### Pixel coordinate grounding data:
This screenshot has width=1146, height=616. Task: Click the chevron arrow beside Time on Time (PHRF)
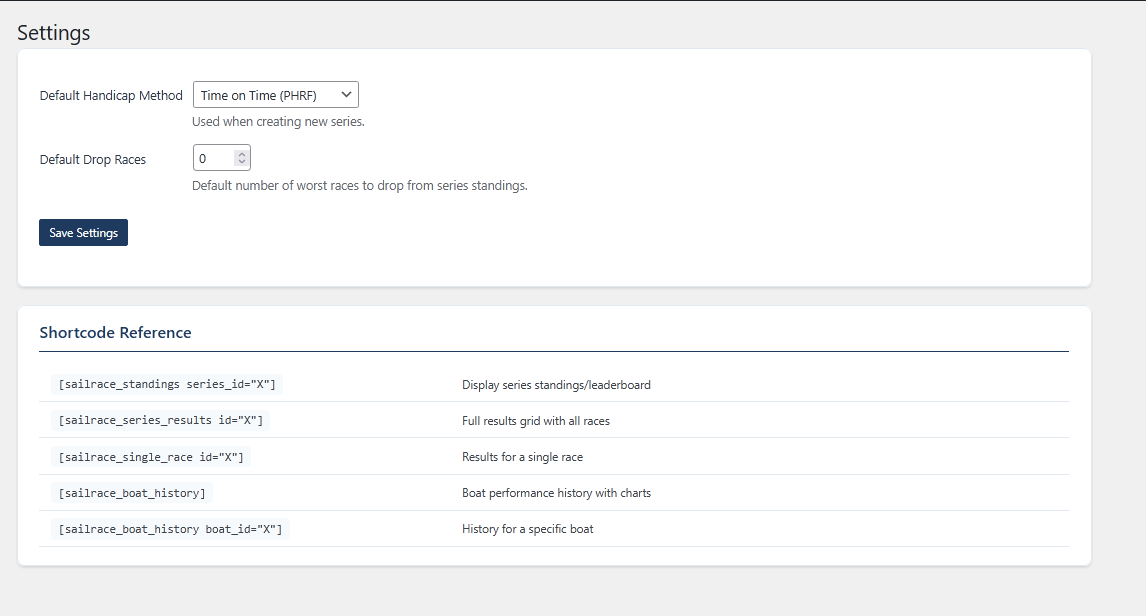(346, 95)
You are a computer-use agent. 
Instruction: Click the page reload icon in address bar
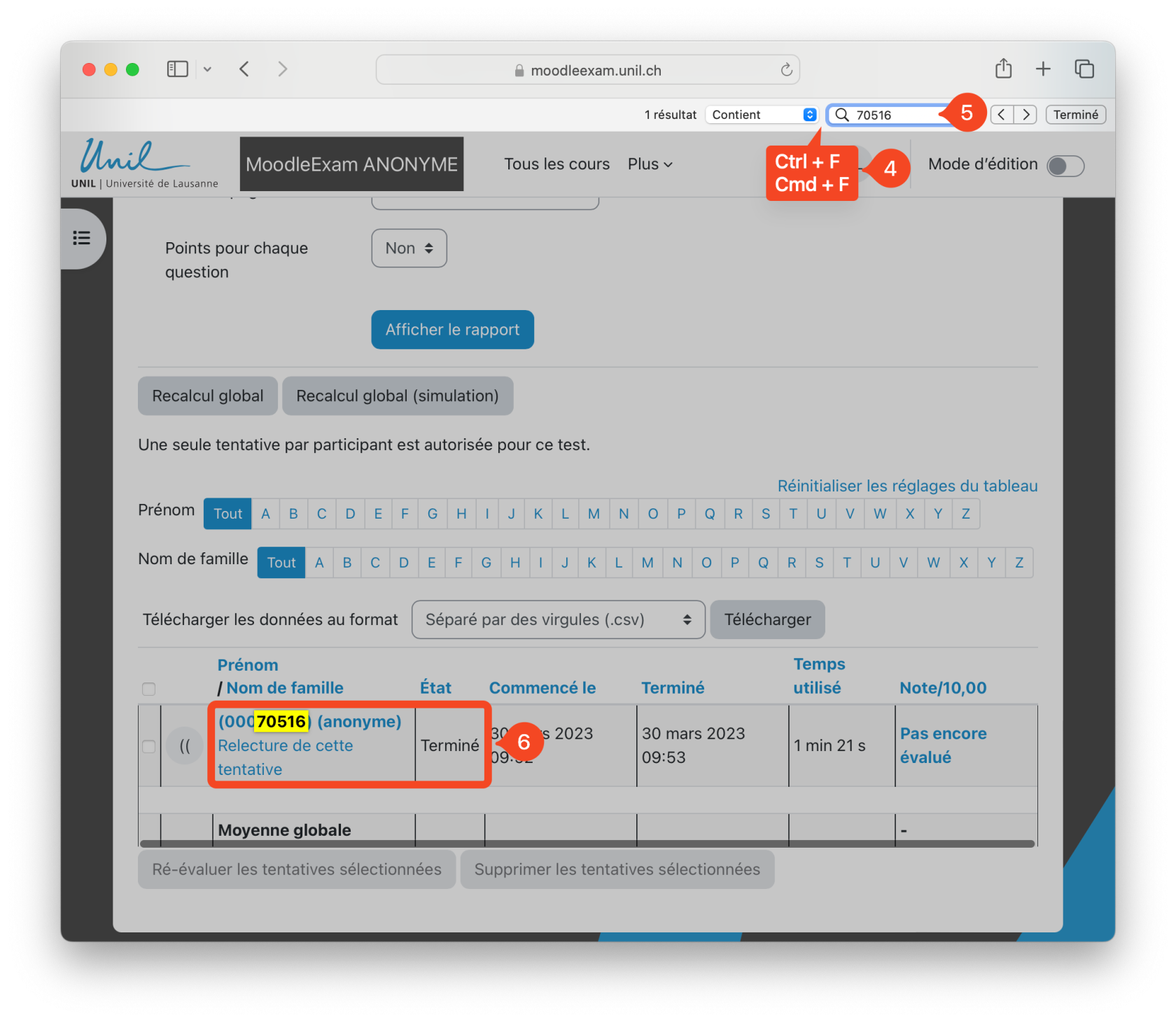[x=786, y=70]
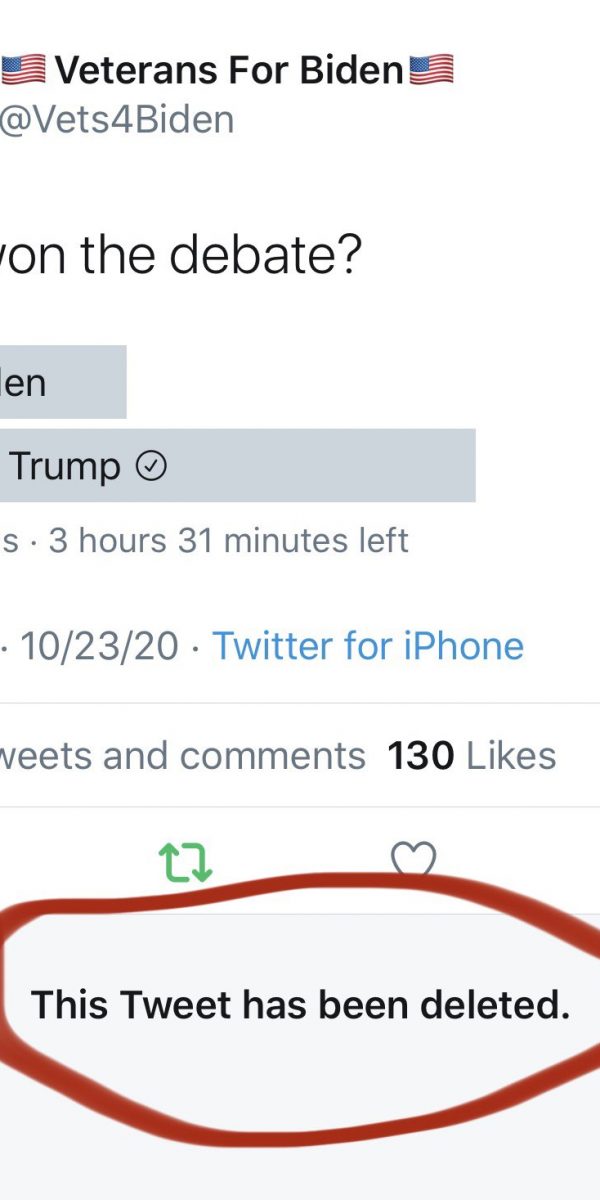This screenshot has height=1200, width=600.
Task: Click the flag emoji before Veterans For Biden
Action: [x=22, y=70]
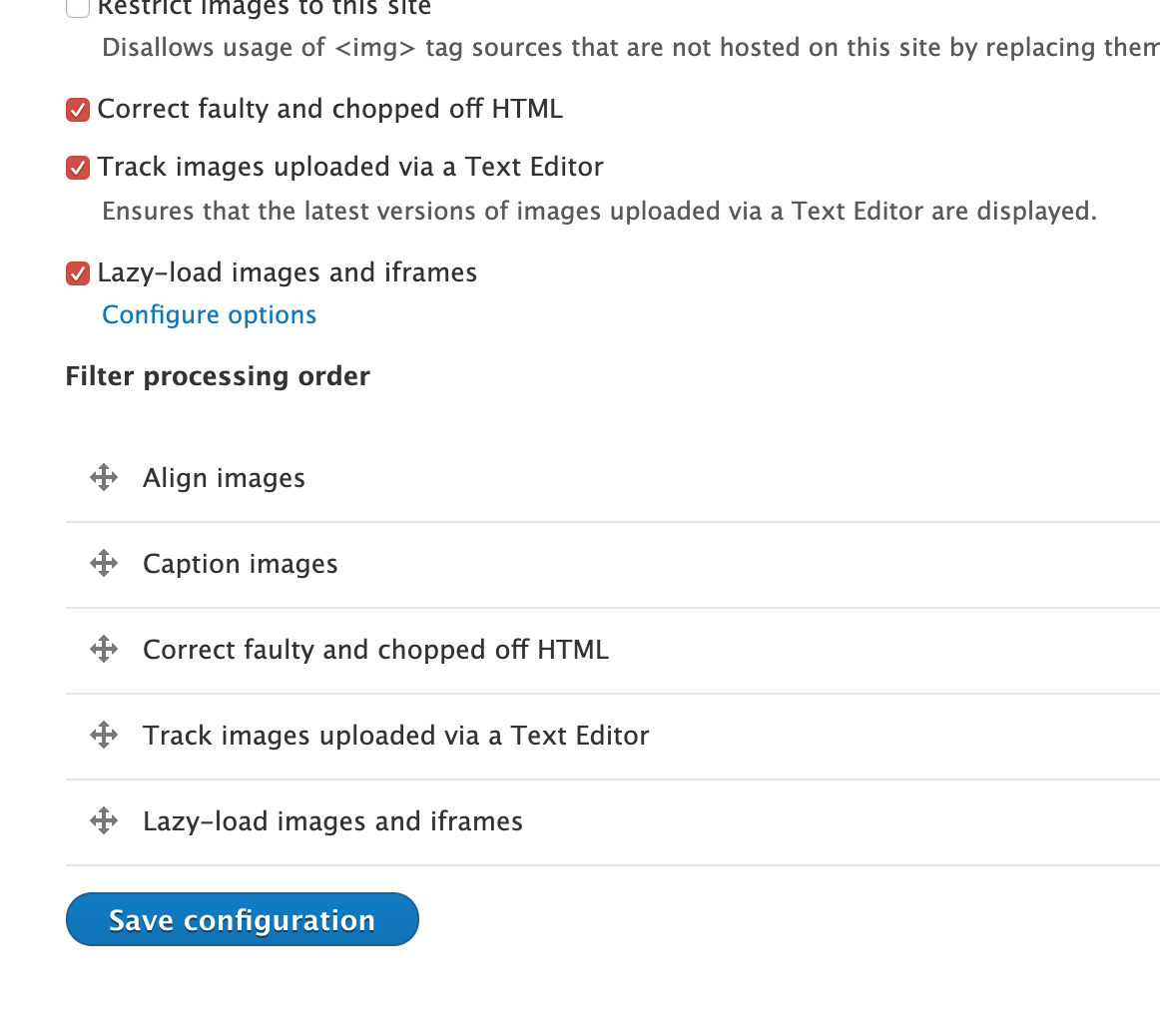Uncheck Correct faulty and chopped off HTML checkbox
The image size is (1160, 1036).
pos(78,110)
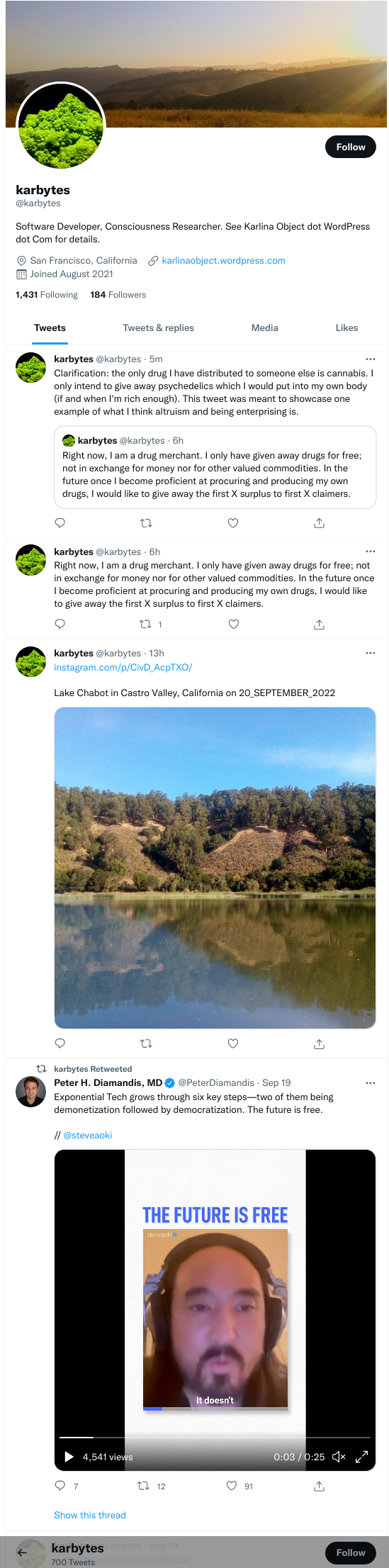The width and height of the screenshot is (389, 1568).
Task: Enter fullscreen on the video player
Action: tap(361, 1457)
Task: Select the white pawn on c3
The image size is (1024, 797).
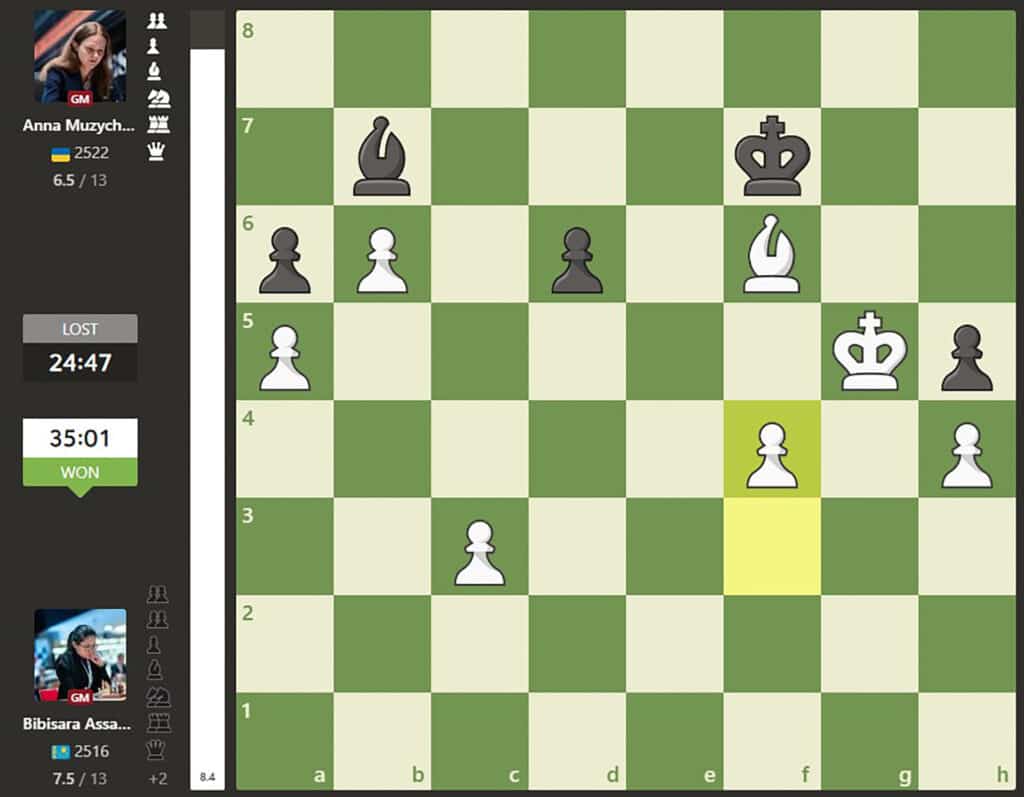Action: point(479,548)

### EXERCISE GOAL:
From the line containing "Task: Select the white pawn on c3" through the last line of the data above, write out every line word for word, and nothing else. Do not include the pictures.

### YOUR SOLUTION:
Task: Select the white pawn on c3
The image size is (1024, 797).
Action: point(479,548)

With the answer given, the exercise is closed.